The Greek Chairmanship of the Council of Europe held its main political and cultural event on Wednesday night at the Temple of Olympian Zeus in Athens. The focal point of the evening was the speech of the President of the Hellenic Republic, Katerina Sakellaropoulou, on the institutional and social challenges that European democracies face in the time of the pandemic.
The event, which was attended by Prime Minister Kyriakos Mitsotakis, opened with the remarks of Alternate Minister of Foreign Affairs Miltiadis Varvitsiotis, who, as Chair of the Committee of Ministers of the Council of Europe, sent the message that the answer to the successive crises that our societies have faced over the last years can be nothing else than “more Europe”, in the sense of an economic and political union, but also, equally importantly, as a space of promotion and safeguarding of common ideas and values.

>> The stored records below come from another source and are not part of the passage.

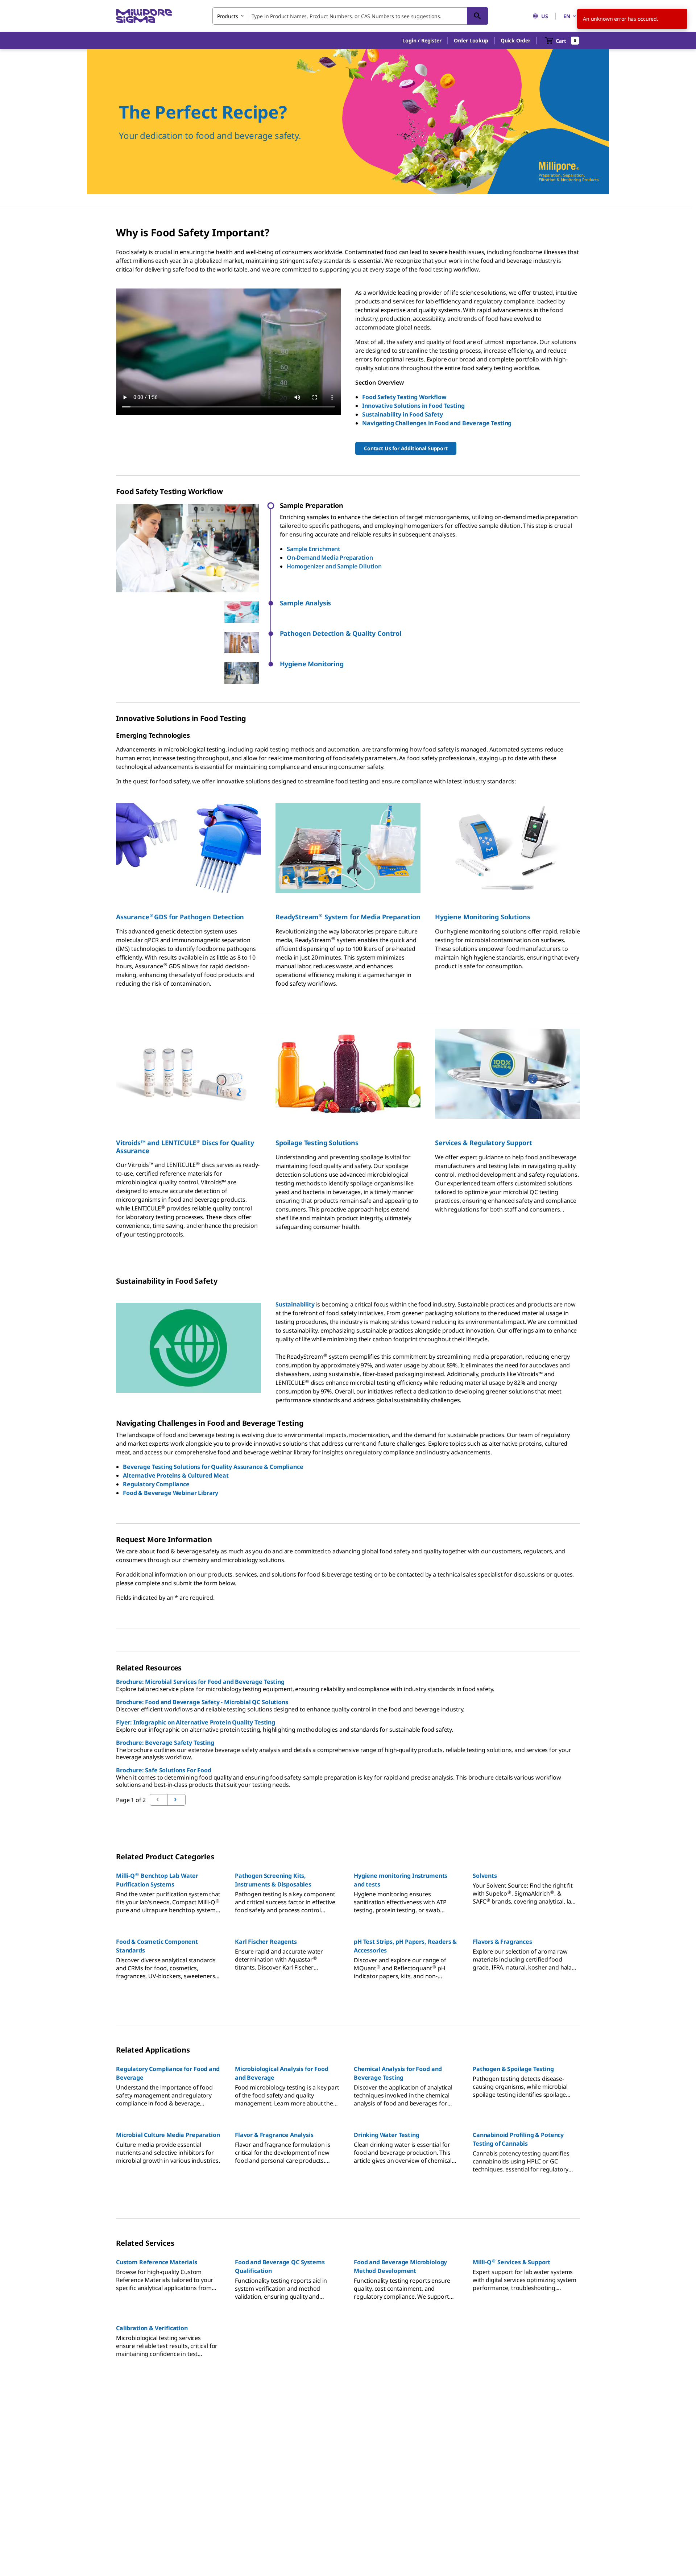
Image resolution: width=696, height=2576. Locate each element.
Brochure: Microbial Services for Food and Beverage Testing (200, 1681)
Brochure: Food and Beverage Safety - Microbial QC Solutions (202, 1702)
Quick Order (515, 40)
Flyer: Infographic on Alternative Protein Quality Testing (195, 1722)
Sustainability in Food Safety (402, 414)
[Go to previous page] (176, 1800)
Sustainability (295, 1304)
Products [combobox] (227, 16)
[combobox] (350, 16)
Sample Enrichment (313, 549)
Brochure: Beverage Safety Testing (165, 1742)
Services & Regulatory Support (483, 1142)
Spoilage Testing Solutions (317, 1142)
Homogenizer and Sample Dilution (334, 566)
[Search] (477, 16)
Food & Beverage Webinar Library (170, 1493)
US (544, 16)
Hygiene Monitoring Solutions (482, 916)
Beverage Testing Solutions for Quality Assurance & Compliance (213, 1467)
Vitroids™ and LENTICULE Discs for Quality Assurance (185, 1146)
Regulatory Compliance (156, 1484)
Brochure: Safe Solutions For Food (163, 1770)
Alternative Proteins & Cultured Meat (175, 1475)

He stressed that the Council of Europe is the ultimate guardian of democracy, rule of law and human rights, the meeting place and dialogue of 47 Member States sharing a common European legal culture and that these principles and values must guide us through difficult times. He noted that the pandemic and the imposition of unprecedented restrictions with the aim of protecting life and public health led at the same time the Greek Chairmanship to step forward and highlight the true content of the principles and values of the Organization. The Alternate Minister stressed that while the right of access to health care should never compromised, restrictions on fundamental freedoms must always be governed by proportionality, be temporary and absolutely necessary, and be constantly revised.
Miltiadis Varvitsiotis pointed out that it was exactly the topicality of the values of the Council of Europe in times of pandemic and crisis that mobilized the Greek Chairmanship in order to have a “Declaration of Athens” adopted during the forthcoming 130th Session of the Council of Europe Committee of Ministers on November 4, 2020, in Athens. As he stressed, such a text and the adoption of the Declaration will be a new acquis in the history of human rights, a valuable legacy for the well-being of future generations.

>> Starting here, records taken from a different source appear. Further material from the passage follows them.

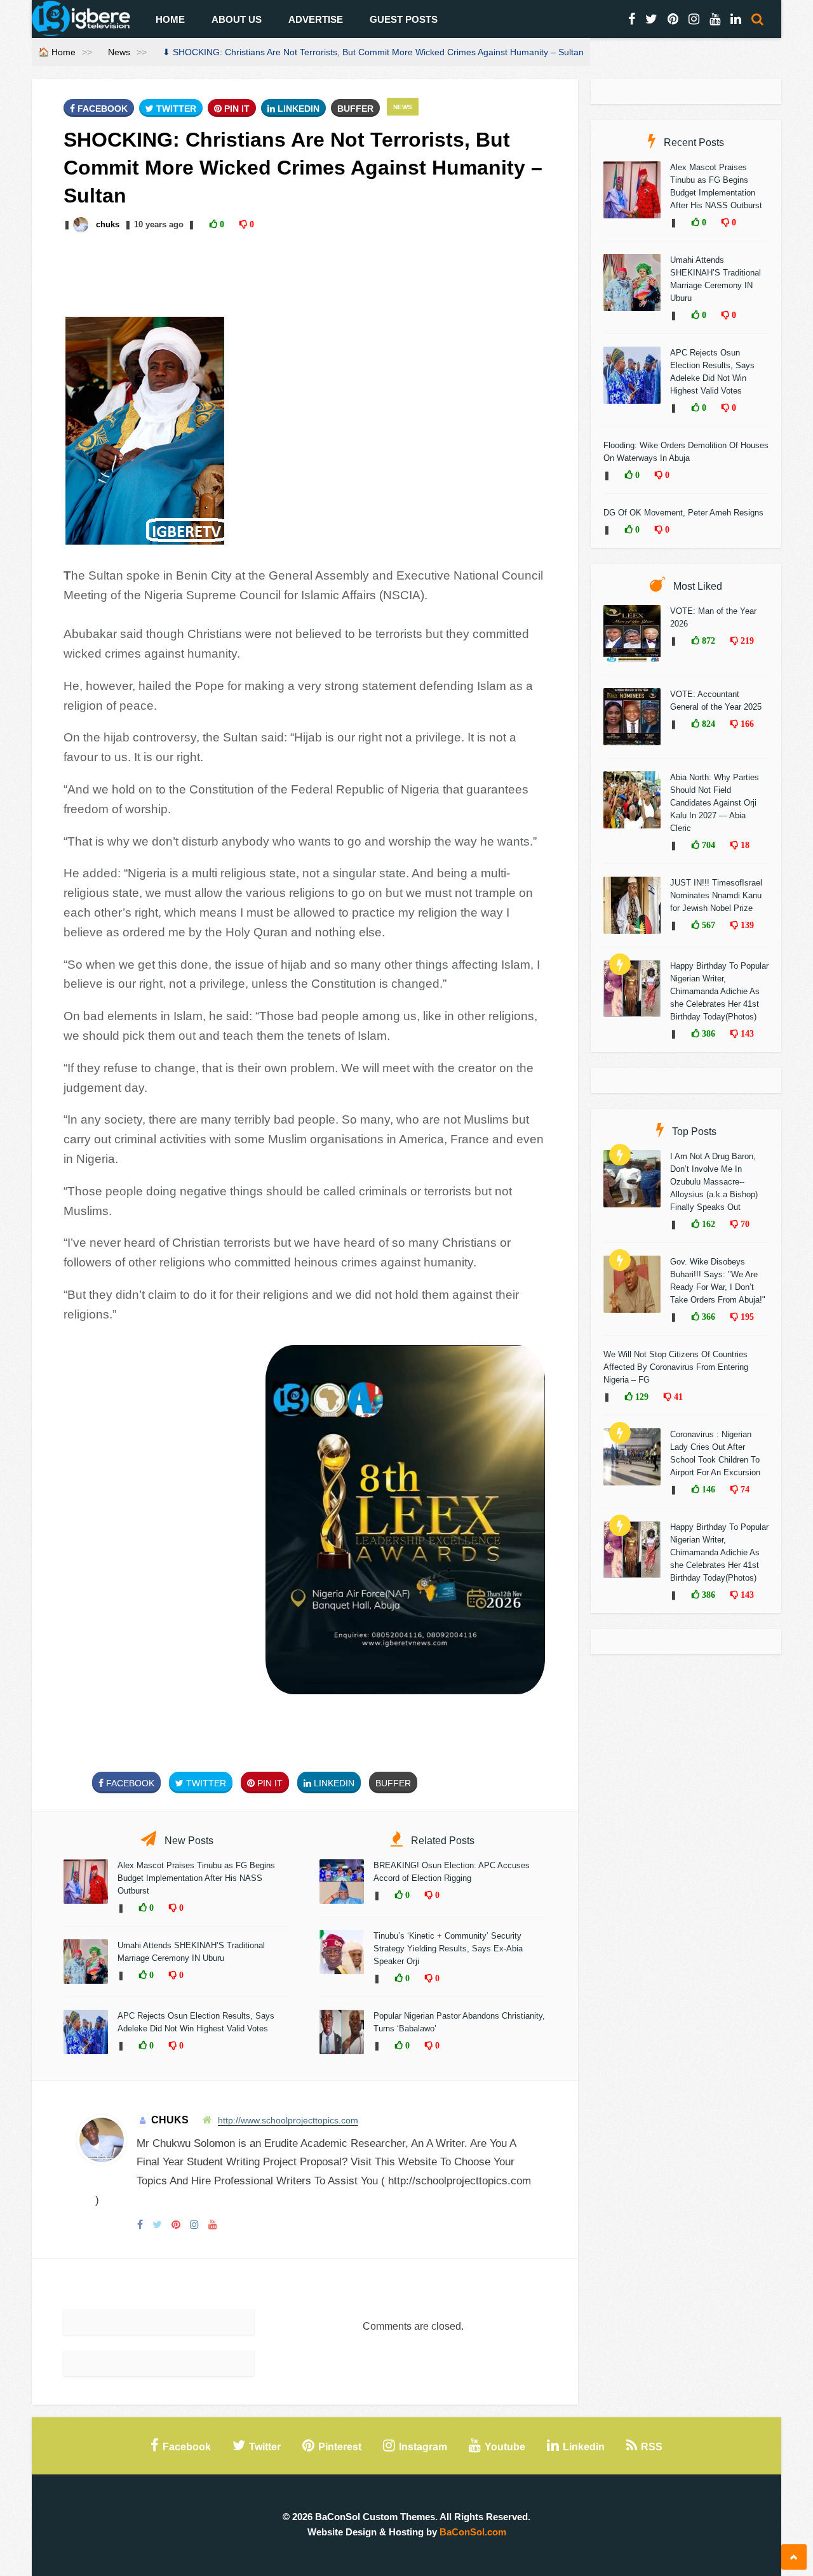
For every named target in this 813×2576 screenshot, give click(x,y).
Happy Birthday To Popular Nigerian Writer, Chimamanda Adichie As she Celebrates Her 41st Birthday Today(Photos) (719, 991)
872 (707, 640)
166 (746, 723)
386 (707, 1033)
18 (743, 844)
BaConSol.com (473, 2531)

He did not fail to mention the joint effort to defend human rights, calling on the political, academic and legal world, as well as on civil society, to join this ongoing and daily struggle, that exceeds the scope of the pandemic.
The Alternate Minister made a particular mention of the Plague of Athens and its subsequent catastrophic results upon ancient Athenian democracy. On the contrary, he pointed, in Greece today we have won the battle of life. However, he added, we also won the battle for democracy, as all extraordinary measures had the necessary democratic legitimacy given the uninterrupted functioning of the Parliament. With our recognition of the responsible attitude, the solidarity and the sacrifices of Greek citizens, and without ever forgetting the victims of the virus, we can say that we are proud of the Greek management of the crisis, Mr. Varvitsiotis said. Lastly, he sent the message that with joint efforts that are based on common principles, we Europeans will overcome the crisis. “Our Europe must not go back to the past by closing borders and pursuing national policies. We need to keep the windows open in the world and Greece declares that it is willing and willing to contribute so that we can succeed. “
The music program of the event opened with young pianist Stelios Kerasidis, who also performed his composition, inspired by the difficult period of the restriction measures, “Isolation Waltz”. He was followed by Evgenia Papadima with Isidoros Sideris, who presented a sonata for cello and piano by Brahms, while the event closed with the Woodwind Quintet of the Athens State Orchestra, which performed works by Beethoven, Bizet, Verdi and Konstantinidis.